Por mucho que nos cueste admitirlo, el dinero inteligente en este momento —es decir, el poder— está en manos de Meta y sus competidores, que están configurando el espacio industrial a su antojo. Esto es especialmente cierto en medio del retroceso democrático en Estados Unidos y su enredo cada vez mayor con la oligarquía tecnológica.
La pregunta equivocada
Preguntarse si ciertas tecnologías de IA «funcionarán» alguna vez es plantear la pregunta equivocada, o al menos una de importancia secundaria, incluso terciaria. Existe una carrera mundial por desarrollar y desplegar la IA, una competencia que abarca a la vez una especie de pugna estratégica geopolítica que enfrenta a los Estados entre sí, y un impulso capitalista más amplio por transformar la tecnología y el trabajo en interés de su clase más allá de las fronteras estatales. El capital y el peso político que hay detrás del movimiento de la IA son, por tanto, sólidos, y sus devotos consideran que los esfuerzos son necesidades estratégicas y no frivolidades tecnológicas.
Dejando de lado que hay una diferencia entre los tipos de IA, sus implementaciones y sus integraciones —algunas de las cuales ya están funcionando—, la pregunta fundamental para los trabajadores, la política de masas y los consumidores es con qué fines se implementará la IA y en beneficio y bajo el control de quién.

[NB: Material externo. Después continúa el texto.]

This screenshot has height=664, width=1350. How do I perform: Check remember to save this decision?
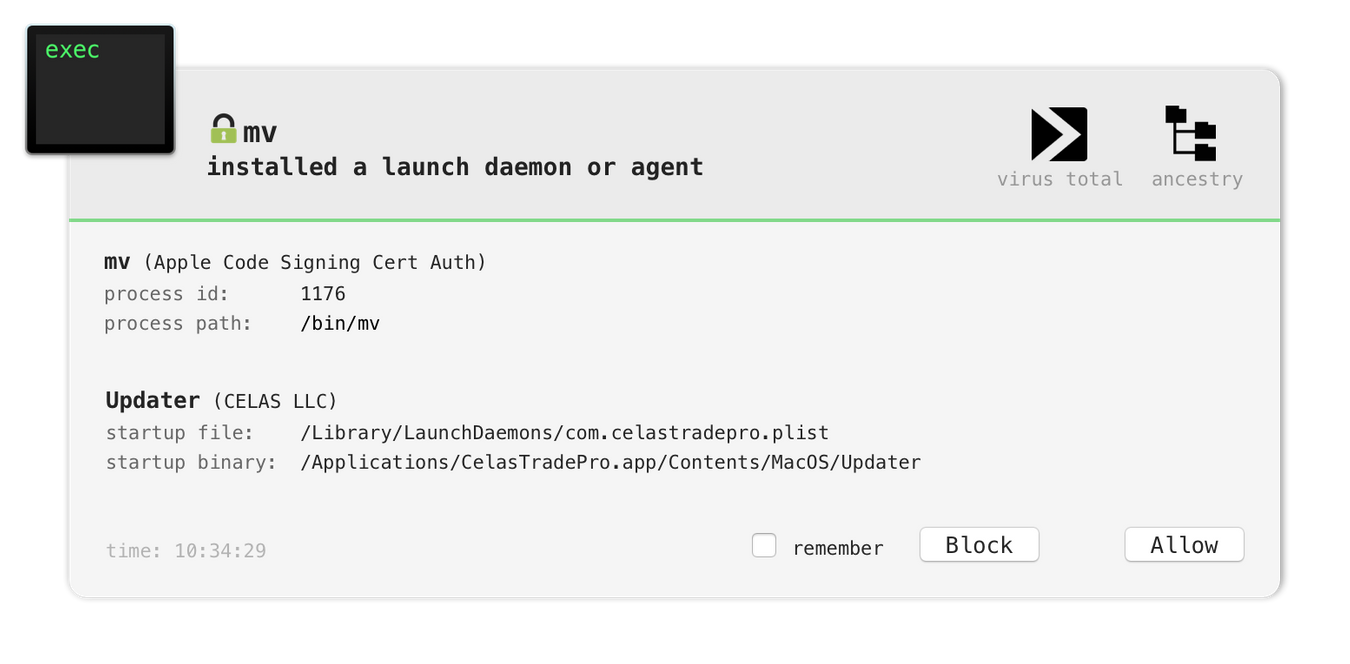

Tal y como están las cosas, hay muchas razones para creer que la respuesta a cada pregunta es «los oligarcas y los oligopolios», quizá bajo algún control nominal de una clase dirigente tecnocrática que, en el mejor de los casos, actuará como un mero sello regulador, un inversor institucional o un suscriptor. Y con el propio Estado respaldando la implantación generalizada de la IA, eso es, como se suele decir, el juego.
El riesgo de creer en la idea de que la burbuja de la IA está a punto de estallar es que nos lleva a una falsa sensación de comodidad, a la complacencia. Para aquellos que desean un futuro tecnológico —y político y económico— marcado por una profunda democratización y un control colectivo, el punto de partida debe ser que la IA, de una forma u otra, ha llegado para quedarse. La tarea ahora no es esperar a su colapso, sino organizarse para controlarla.